東京芸大馬車道で修了展、5本のうち4本、鶴岡慧子『あの電燈』、松井一生『ユラメク』、桝井大地『霧の中の分娩室』、五十嵐耕平『息を殺して』見る。
『息を殺して』がずば抜けて最高に面白かった。
「工場」に「犬」と「美少女」を配したこと、とりわけ小雪吉高由里子ペ・ドゥナを足してさらに何かしたような谷口蘭というあの女優を工場の事務の女の子役にキャスティングしたことがこの映画の大成功の一歩だろう。
私は(われわれは)工場に行くのが嫌で工場とは監獄のような場所でありそれに比べて家とは安心・安全・快適な場所であるが、度肝を抜かれたのは、この映画の2017年12月30日・31日の世界ではわれわれの常識とは反転してまず工場がユートピア的な場所としてあり、逆に家には誰も帰りたがらない、「家は外」という、古代ギリシャ的、ポリス的状況の発想だ。

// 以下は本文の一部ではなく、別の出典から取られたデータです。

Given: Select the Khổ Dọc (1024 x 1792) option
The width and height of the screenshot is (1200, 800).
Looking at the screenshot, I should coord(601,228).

また今まで何度も映画の間違った工場を見てきて度々苛立ちを感じていたが、『息を殺して』はこれぞ正しい工場という工場が映っていて本当に最高で嗚咽が止まなかった。見終わった後もうまい海鮮丼を食い終わった後の口のなかのように目と耳をずっと残り味で満たしていたかった。私自身工場に頻繁に通っているからかも知れないが、すごい可能性に満ちた映画に思った。『ギマランイス歴史地区』で男と兵士と亡霊がエレベーターの中で語り合うペドロ・コスタ編を思い出した・・・と雑だが、これ以上の工場映画は本当に見たことがない。